I recently took delivery of a Gabotronics Xprotolab device.  For less than $50 I now have a fully functional 2-channel oscilloscope, 8-channel logic analyzer, arbitrary waveform generator, frequency counter, and spectrum analyzer, all in a tiny matchbox-sized little package.  Very very cool.

Here's the device as it was shipped to me:

Out of the box



Sitting on keyboard for scale
One of the reasons I wanted an oscilloscope was to investigate why my control board doesn't seem to function properly at 32kHz but does fine at 16kHz.  So I wired it up to my control board:


I have channel one hooked to the output clock that goes to the other boards, and channel two hooked to the output of the inverter where the clock signal comes right off the crystal.
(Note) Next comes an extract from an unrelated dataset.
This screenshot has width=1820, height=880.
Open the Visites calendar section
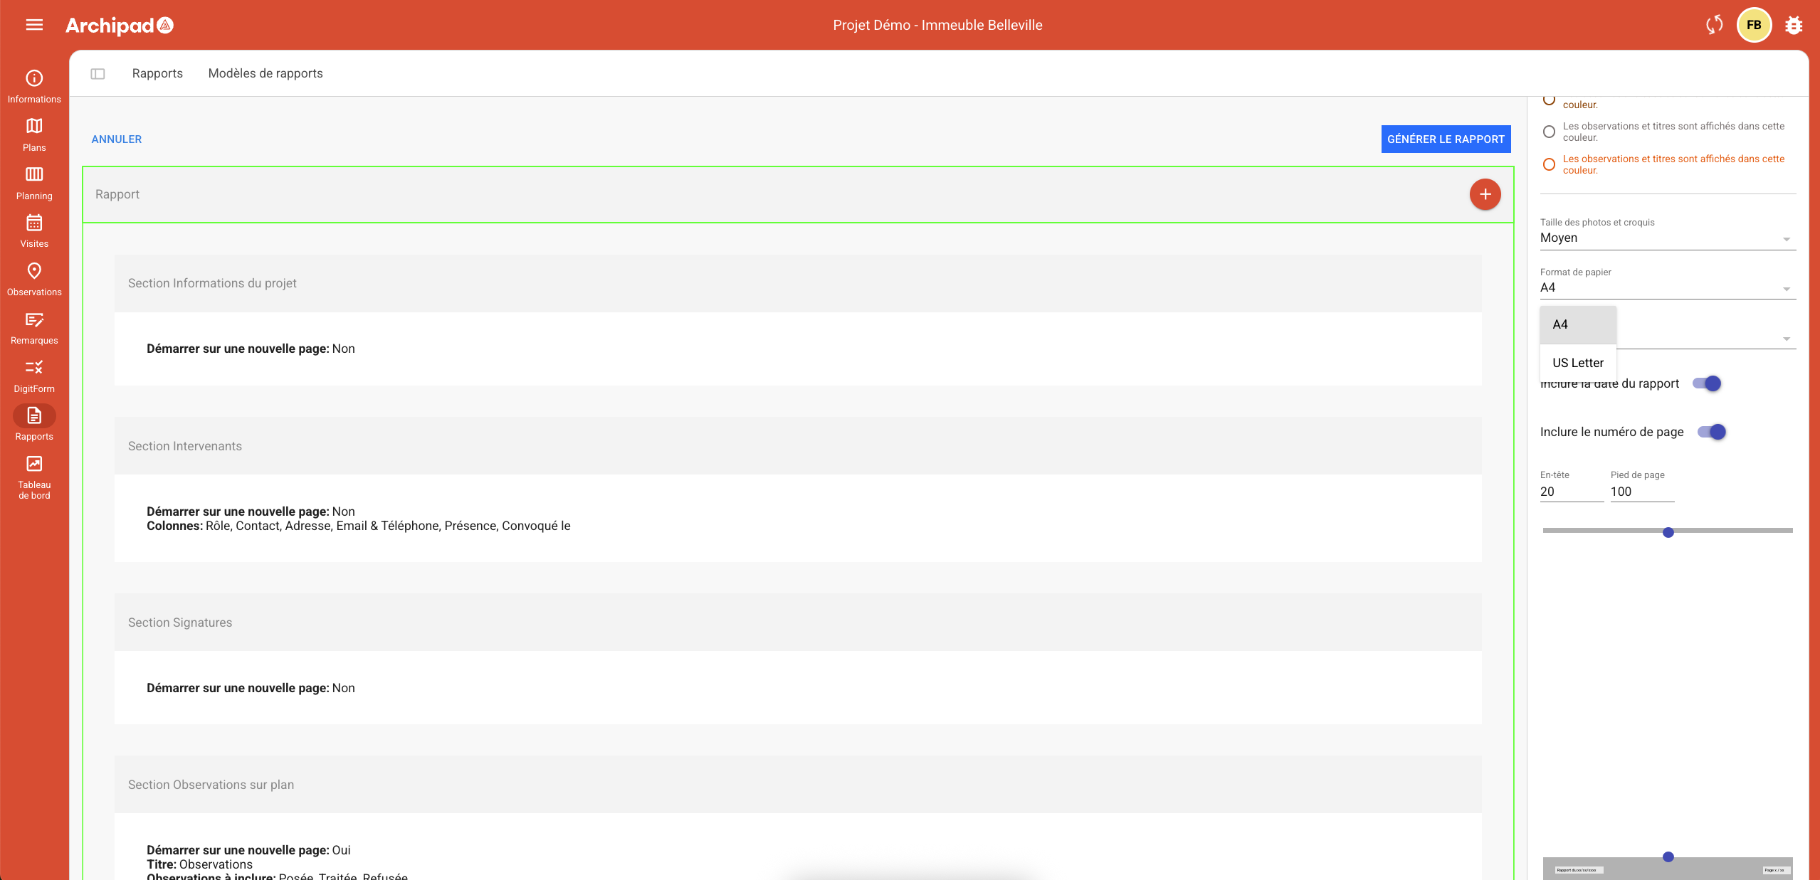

What I found was interesting.  Here are the signals while in 16kHz mode:

CH1 (top): 16kHz output clock
CH2 (bottom): 32kHz input clock

Notice that the 32kHz signal coming from the crystal/inverter is nice and square, with equal time spent at high and low.  Then I switch into 32kHz mode (which causes the output from the clock to skip the ripple counter and simply feed directly into the output buffers:

CH1 (top): 32kHz output clock
CH2 (bottom) 32kHz input clock

Yikes!  The resulting clock (top signal) is heavily skewed toward high, with barely any time at all spent at low.  The input clock clearly shows why: what was once a neat square wave has turned into a badly squished sine wave.  I suspect this is due to excessive current draw out of the inverter circuit.  Since I'm using a basic clock circuit using a crystal, two capacitors, and an inverter, the current sink into the output stage of the inverter can have very dramatic effects on how the resulting signal looks.

Since in 32kHz mode the output is going through a different (presumably higher draw and/or capacitance) path, the crystal is not able to generate the even periodic pulses that it's supposed to.

While it's unlikely that I'm going to rework my control board just to fix this one issue, it was very interesting being able to finally see down into the actual signals being generated, instead of having to infer this behavior from traces on the logic analyzer.